Subepend
Subependymal Giant Cell Astrocytomas in the Western Region of Saudi Arabia; A Clinicopathological Experience
Jaudah A. Al-Maghrabi 1, 3 (MD, FRCPC) and Saleh S. Baeesa (MD, FRCSC) 2, 4
Departments of Pathology1 and Neurosurgery2, Faculty of Medicine, King Abdulaziz University Departments of Pathology3 and Neuroscience4, King Faisal Specialist Hospital and Research Centre, Jeddah, Saudi Arabia
Abstract: Background: Subependymal giant cell astrocytomas (SEGAs) are rare slowly growing tumors that usually occur in the setting of tuberous sclerosis complex (TSC). Histologically they may simulate high-grade gliomas and such a misleading diagnosis might result in unnecessarily aggressive chemo-or radiotherapy. The aim of this study is to review the pathological pattern of SEGAs in two tertiary medical centres in the western region of Saudi Arabia. Methods: We retrospectively analyzed the pathological and clinical data of patients diagnosed with SEGAs in 2 tertiary medical centers (king Abdulaziz university hospital, [January 2000 to April 2012], and king Faisal specialist hospital and research center [January 2001 to April 2012]). Results: Ten cases were diagnosed as SEGAs. The age range was 5-35 years (mean 18.7 years). There were 5 Males and 5 female patients. Only three patients were diagnosed with TSC preoperatively and one patient diagnosed with TSC during the follow-up period. All the ten tumors developed in the lateral ventricles. All tumors showed similar histological features irrespective of their association with tuberous sclerosis. All the patients treated with complete microsurgical resection only. Clinical follow-up of the patients ranged from 2 to 144 months (mean 32 months), none of the patients had recurrence after surgery. Conclusion: SEGA should be considered in the differential diagnosis of intraventricular tumor even in the absence of TSC features. It is very important for pathologists to be aware with the morphological features of SEGA to avoid misdiagnosis and subsequent overtreatment. Surgical resection is usually sufficient treatment. Long term prognosis of patients with SEGA is excellent even in the presence of worrisome atypical histological features.

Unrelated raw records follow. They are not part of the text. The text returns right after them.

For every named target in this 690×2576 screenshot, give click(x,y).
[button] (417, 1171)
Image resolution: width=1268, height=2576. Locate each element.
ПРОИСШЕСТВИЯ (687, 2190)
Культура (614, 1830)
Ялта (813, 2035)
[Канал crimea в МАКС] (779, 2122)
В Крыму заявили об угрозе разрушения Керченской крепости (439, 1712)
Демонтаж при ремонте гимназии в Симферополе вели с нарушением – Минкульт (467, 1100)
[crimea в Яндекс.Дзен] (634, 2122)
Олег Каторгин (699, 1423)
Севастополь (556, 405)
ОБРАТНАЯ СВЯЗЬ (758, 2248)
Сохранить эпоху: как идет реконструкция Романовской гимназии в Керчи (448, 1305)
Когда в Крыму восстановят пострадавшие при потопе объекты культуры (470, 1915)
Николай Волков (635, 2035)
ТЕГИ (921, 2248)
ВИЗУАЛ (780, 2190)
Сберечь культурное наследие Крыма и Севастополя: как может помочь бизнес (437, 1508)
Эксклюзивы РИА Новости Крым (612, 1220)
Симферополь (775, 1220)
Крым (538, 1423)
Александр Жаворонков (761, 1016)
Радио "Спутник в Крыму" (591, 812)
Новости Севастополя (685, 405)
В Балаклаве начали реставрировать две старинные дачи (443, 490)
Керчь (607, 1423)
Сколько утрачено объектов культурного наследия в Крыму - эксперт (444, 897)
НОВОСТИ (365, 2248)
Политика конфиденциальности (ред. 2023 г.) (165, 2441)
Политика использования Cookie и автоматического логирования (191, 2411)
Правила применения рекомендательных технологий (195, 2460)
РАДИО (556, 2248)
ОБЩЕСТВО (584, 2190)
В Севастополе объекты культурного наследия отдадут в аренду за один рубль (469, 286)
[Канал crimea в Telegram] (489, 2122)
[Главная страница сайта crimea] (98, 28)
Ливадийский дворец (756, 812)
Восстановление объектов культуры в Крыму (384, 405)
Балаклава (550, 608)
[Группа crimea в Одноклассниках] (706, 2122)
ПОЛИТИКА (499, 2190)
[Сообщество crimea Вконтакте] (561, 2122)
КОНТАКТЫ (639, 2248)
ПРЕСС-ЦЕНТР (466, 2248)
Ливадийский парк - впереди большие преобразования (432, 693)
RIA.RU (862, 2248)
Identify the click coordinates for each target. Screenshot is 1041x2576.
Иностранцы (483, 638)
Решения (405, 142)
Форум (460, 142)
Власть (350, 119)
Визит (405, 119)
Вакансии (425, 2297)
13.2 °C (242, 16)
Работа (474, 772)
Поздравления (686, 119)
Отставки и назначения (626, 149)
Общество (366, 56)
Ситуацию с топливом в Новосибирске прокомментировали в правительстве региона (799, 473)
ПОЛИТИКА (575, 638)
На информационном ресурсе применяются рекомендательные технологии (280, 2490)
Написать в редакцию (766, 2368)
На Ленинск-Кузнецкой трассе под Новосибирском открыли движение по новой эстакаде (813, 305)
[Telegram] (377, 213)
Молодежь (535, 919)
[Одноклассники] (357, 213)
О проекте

[Jaudah A. Al-Maghrabi and Saleh S. Baeesa. Subependymal Giant Cell Astrocytomas in the Western Region of Saudi Arabia; A Clinicopathological Experience. Life Sci J 2013;10(1):1837-1844]. (ISSN: 1097-8135).http://www.lifesciencesite.com.
Keywords: Subependymal giant cell astrocytomas. Tuberous sclerosis. Misdiagnosis. Pathology. Pitfalls.